:: Data excerpts ::

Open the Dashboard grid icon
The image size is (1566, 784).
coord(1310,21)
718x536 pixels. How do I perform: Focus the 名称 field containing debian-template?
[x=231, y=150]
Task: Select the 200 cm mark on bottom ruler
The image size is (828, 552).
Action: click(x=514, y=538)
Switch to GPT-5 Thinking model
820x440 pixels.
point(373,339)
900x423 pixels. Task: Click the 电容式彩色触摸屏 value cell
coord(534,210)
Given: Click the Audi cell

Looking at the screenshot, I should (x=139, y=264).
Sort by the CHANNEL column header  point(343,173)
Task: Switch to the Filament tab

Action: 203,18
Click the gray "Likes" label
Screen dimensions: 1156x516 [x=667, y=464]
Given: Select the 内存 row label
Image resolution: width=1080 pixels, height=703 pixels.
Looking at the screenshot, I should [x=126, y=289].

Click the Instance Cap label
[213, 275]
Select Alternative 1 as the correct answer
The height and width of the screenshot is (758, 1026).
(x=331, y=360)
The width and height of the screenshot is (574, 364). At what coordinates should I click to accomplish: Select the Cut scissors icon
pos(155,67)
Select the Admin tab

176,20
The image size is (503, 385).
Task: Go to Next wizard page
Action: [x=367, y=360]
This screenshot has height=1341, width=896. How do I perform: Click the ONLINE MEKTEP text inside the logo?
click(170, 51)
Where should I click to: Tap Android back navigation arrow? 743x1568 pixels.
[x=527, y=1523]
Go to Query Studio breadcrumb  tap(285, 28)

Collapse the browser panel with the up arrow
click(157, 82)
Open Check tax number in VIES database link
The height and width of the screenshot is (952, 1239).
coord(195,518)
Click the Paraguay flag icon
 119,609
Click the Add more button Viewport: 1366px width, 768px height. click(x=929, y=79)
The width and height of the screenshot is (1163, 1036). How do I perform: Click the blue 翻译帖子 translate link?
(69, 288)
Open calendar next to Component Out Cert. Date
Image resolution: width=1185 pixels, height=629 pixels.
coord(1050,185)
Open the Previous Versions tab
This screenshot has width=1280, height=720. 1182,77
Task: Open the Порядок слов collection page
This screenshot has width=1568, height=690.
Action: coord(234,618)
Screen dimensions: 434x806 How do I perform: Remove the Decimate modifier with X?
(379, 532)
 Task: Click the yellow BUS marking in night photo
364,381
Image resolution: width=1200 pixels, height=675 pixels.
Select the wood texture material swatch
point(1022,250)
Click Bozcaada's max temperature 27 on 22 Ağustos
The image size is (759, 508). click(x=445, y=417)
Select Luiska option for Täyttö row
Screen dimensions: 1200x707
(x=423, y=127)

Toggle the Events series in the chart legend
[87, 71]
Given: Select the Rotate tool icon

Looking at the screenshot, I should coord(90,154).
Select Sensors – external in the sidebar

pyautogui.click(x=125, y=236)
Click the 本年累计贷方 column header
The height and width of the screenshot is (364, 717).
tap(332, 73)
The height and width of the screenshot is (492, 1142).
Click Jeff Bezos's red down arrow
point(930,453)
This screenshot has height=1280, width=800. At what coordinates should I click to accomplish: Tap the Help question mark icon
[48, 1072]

:::

→ **Exercise requirements**:
Write out all the records again, exactly as they appear.

→ **Reply**:
Open the Dashboard grid icon
The image size is (1566, 784).
coord(1310,21)
718x536 pixels. How do I perform: Focus the 名称 field containing debian-template?
[x=231, y=150]
Task: Select the 200 cm mark on bottom ruler
The image size is (828, 552).
Action: click(x=514, y=538)
Switch to GPT-5 Thinking model
820x440 pixels.
point(373,339)
900x423 pixels. Task: Click the 电容式彩色触摸屏 value cell
coord(534,210)
Given: Click the Audi cell

Looking at the screenshot, I should (x=139, y=264).
Sort by the CHANNEL column header  point(343,173)
Task: Switch to the Filament tab

Action: 203,18
Click the gray "Likes" label
Screen dimensions: 1156x516 [x=667, y=464]
Given: Select the 内存 row label
Image resolution: width=1080 pixels, height=703 pixels.
Looking at the screenshot, I should [x=126, y=289].

Click the Instance Cap label
[213, 275]
Select Alternative 1 as the correct answer
The height and width of the screenshot is (758, 1026).
(x=331, y=360)
The width and height of the screenshot is (574, 364). At what coordinates should I click to accomplish: Select the Cut scissors icon
pos(155,67)
Select the Admin tab

176,20
The image size is (503, 385).
Task: Go to Next wizard page
Action: [x=367, y=360]
This screenshot has height=1341, width=896. How do I perform: Click the ONLINE MEKTEP text inside the logo?
click(170, 51)
Where should I click to: Tap Android back navigation arrow? 743x1568 pixels.
[x=527, y=1523]
Go to Query Studio breadcrumb  tap(285, 28)

Collapse the browser panel with the up arrow
click(157, 82)
Open Check tax number in VIES database link
The height and width of the screenshot is (952, 1239).
coord(195,518)
Click the Paraguay flag icon
 119,609
Click the Add more button Viewport: 1366px width, 768px height. click(x=929, y=79)
The width and height of the screenshot is (1163, 1036). How do I perform: Click the blue 翻译帖子 translate link?
(69, 288)
Open calendar next to Component Out Cert. Date
Image resolution: width=1185 pixels, height=629 pixels.
coord(1050,185)
Open the Previous Versions tab
This screenshot has width=1280, height=720. 1182,77
Task: Open the Порядок слов collection page
This screenshot has width=1568, height=690.
Action: coord(234,618)
Screen dimensions: 434x806 How do I perform: Remove the Decimate modifier with X?
(379, 532)
 Task: Click the yellow BUS marking in night photo
364,381
Image resolution: width=1200 pixels, height=675 pixels.
Select the wood texture material swatch
point(1022,250)
Click Bozcaada's max temperature 27 on 22 Ağustos
The image size is (759, 508). click(x=445, y=417)
Select Luiska option for Täyttö row
Screen dimensions: 1200x707
(x=423, y=127)

Toggle the Events series in the chart legend
[87, 71]
Given: Select the Rotate tool icon

Looking at the screenshot, I should coord(90,154).
Select Sensors – external in the sidebar

pyautogui.click(x=125, y=236)
Click the 本年累计贷方 column header
The height and width of the screenshot is (364, 717).
tap(332, 73)
The height and width of the screenshot is (492, 1142).
Click Jeff Bezos's red down arrow
point(930,453)
This screenshot has height=1280, width=800. At what coordinates should I click to accomplish: Tap the Help question mark icon
[48, 1072]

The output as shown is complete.